▸ **Activity**
Whatever pictures appear, omit them, and repeat the data below exactly.

▸ **Exercise data**
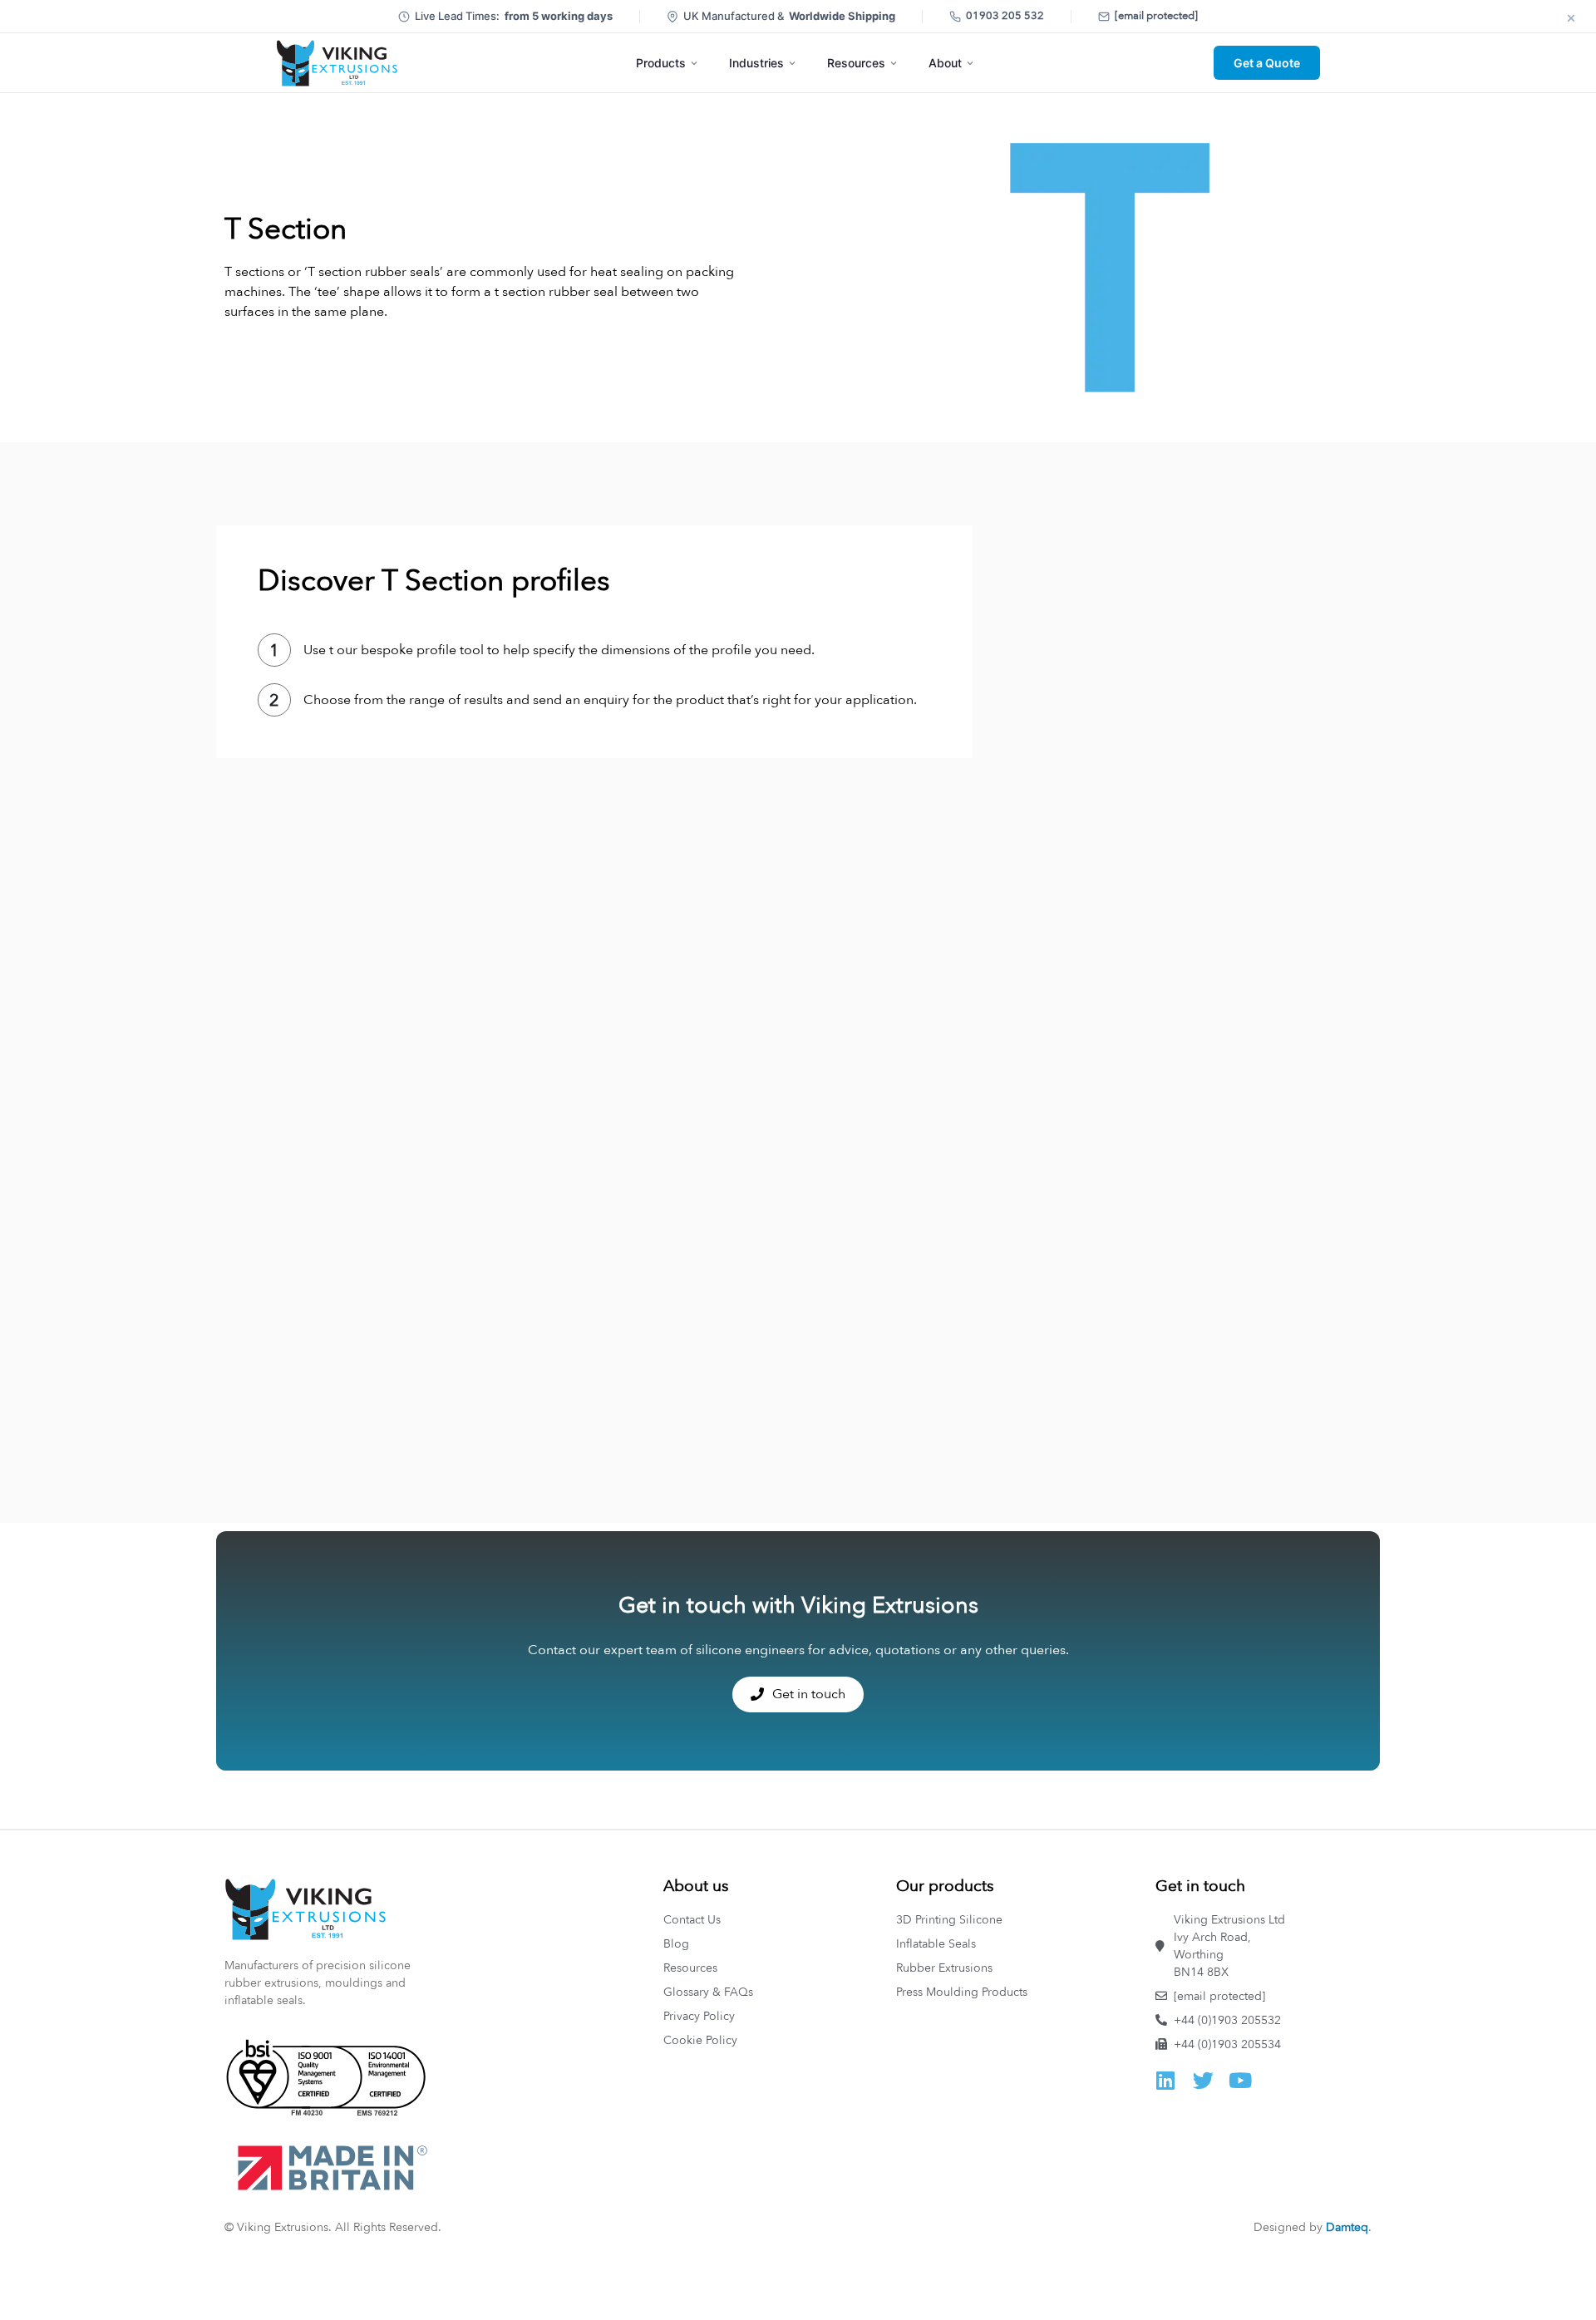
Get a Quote (1267, 63)
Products (661, 63)
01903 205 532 (1005, 15)
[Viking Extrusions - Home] (337, 63)
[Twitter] (1203, 2080)
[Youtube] (1240, 2080)
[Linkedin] (1165, 2080)
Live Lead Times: (514, 15)
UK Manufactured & (789, 15)
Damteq (1347, 2227)
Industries (756, 63)
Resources (856, 63)
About (945, 63)
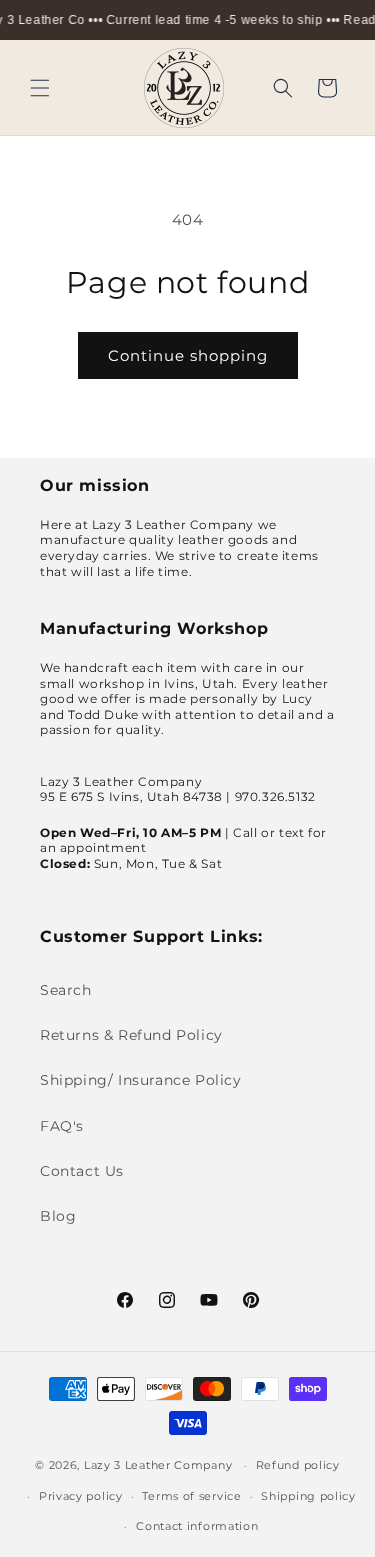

▸ **Task response**
Get a Quote (1267, 63)
Products (661, 63)
01903 205 532 (1005, 15)
[Viking Extrusions - Home] (337, 63)
[Twitter] (1203, 2080)
[Youtube] (1240, 2080)
[Linkedin] (1165, 2080)
Live Lead Times: (514, 15)
UK Manufactured & (789, 15)
Damteq (1347, 2227)
Industries (756, 63)
Resources (856, 63)
About (945, 63)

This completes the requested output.